Finding Healing Through the Lens of Reiki

In class I tell Reiki’s history - the discovery and development of Usui Shiki Ryoho. I connect my students to the experiences of our lineage to understand how the Grandmasters, and in turn how they have come to find themselves called to Reiki practice. And we share how Reiki has presented in these experiences for healing.

With the great gift given to us in Reiki and our gratitude to those gone before, it’s easy to idolize the Hero’s Journey of each of our teachers. Indeed, they were all extraordinary. I tell students about the remarkably intelligent & curious Mikao Usui whose persistence & dedication took him around the world to find healing. And, I talk about Hawayo Takata, the country girl who turned her lessons into a global phenomenon. Reiki calls us all in amazing ways, down our spiritual lineage, and each of us individually.

Recently, I’ve been reflecting on the suffering – the fear, the worry & the pain – that is part of this calling and what healing really entails. What caused Usui - with a wife & children at home - to embark on a global trek when travel was so time-consuming, expensive, and cumbersome? And, with the loss of her husband at 29, single mom Takata’s body was failing her in a myriad of ways. Without suffering, people will not change.

As a practitioner, I try to meet my clients and students in their suffering so they too can find health. But, our modern ideas of healing are also idealized. In fact, a student once asked in class, “If Usui had Reiki, then why did he die?”

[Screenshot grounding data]
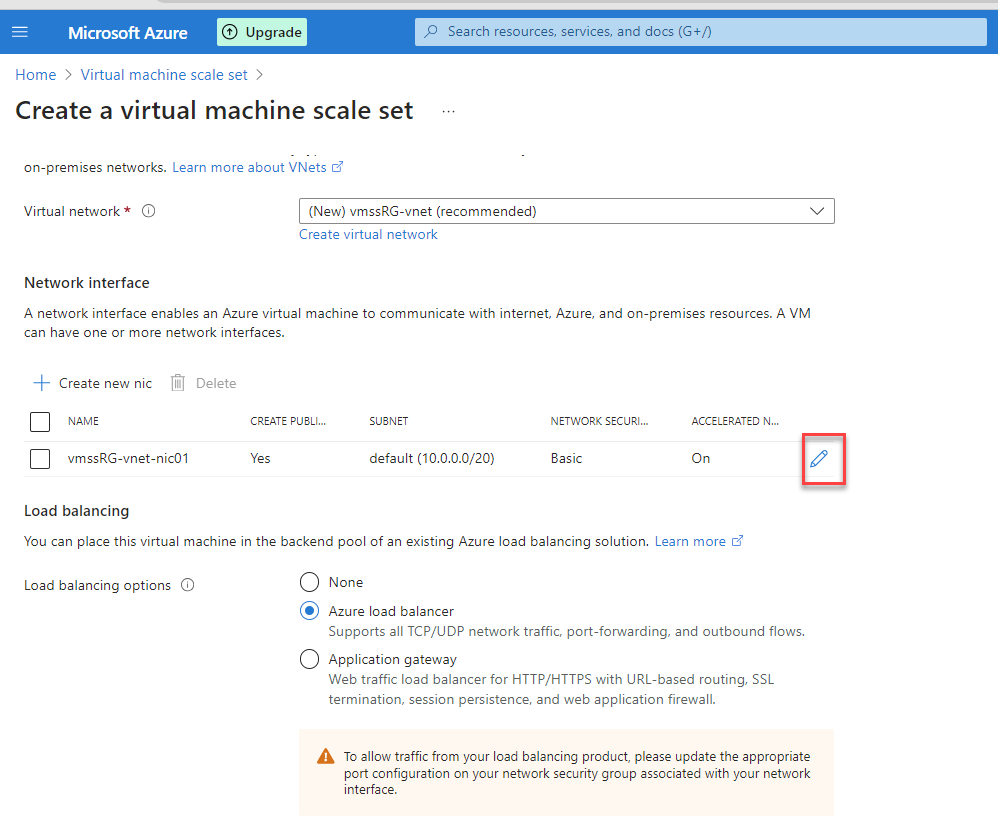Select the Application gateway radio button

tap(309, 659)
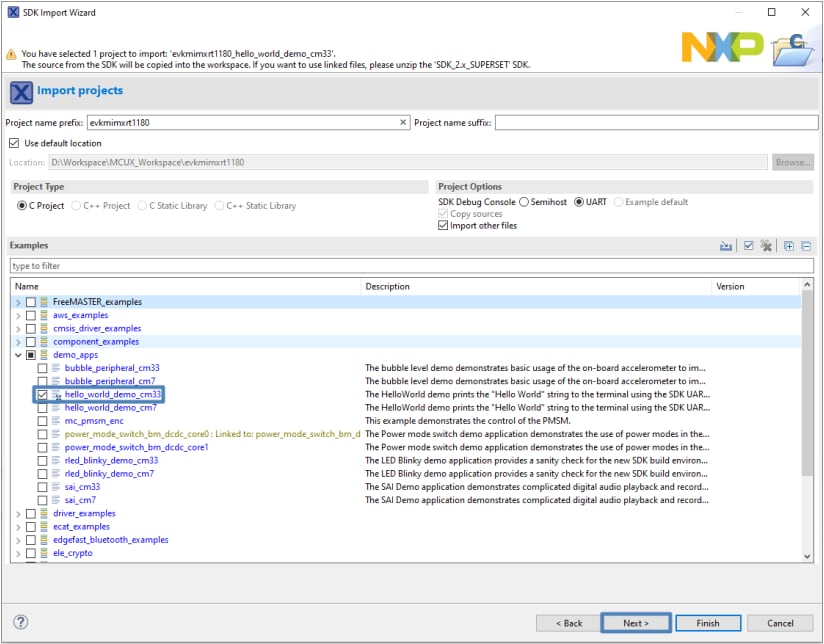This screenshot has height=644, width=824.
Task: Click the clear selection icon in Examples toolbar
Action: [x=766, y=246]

> **WHAT THE EXERCISE ASKS**
Extend the piece on healing through Reiki, picking up right after its last sentence.

> **TASK ANSWER**
When someone comes for Reiki perhaps after a traumatic event or a devastating diagnosis, I encourage them to see this pain as the healing. When they can, inevitably the healing ensues. Time and again, I’ve heard the grieving widow say, “I would do anything to have my husband back, but I didn’t know my own strength until now” and the battered wife say, “Without this, I wouldn’t have seen my own worth and I will demand it from now on.”

And, though it sounds odd, I ask my cancer fighters if they think, “Perhaps cancer is the healing?” I’ve seen the disease force its sufferers to change their lives radically and surrender to the unknown. Palpably, Reiki treatment helps them sleep better, eases nausea and calms minds, and with that the healing possibilities multiply. But, healing may not come in remission but in realizing untapped inner strength, recognizing & accepting support around them, enhancing love and human connection, and finding gratitude in what a terrifying journey brings.

In my experience, Reiki’s healing has given me the opportunity to fully experience life – which is and always will be a mixture of pain and ease, happiness and sadness, stress and joy, comfort and fear.  Reiki allows me to sit calmly in the present with full awareness of the past and all the possible futures to find and allow the healing.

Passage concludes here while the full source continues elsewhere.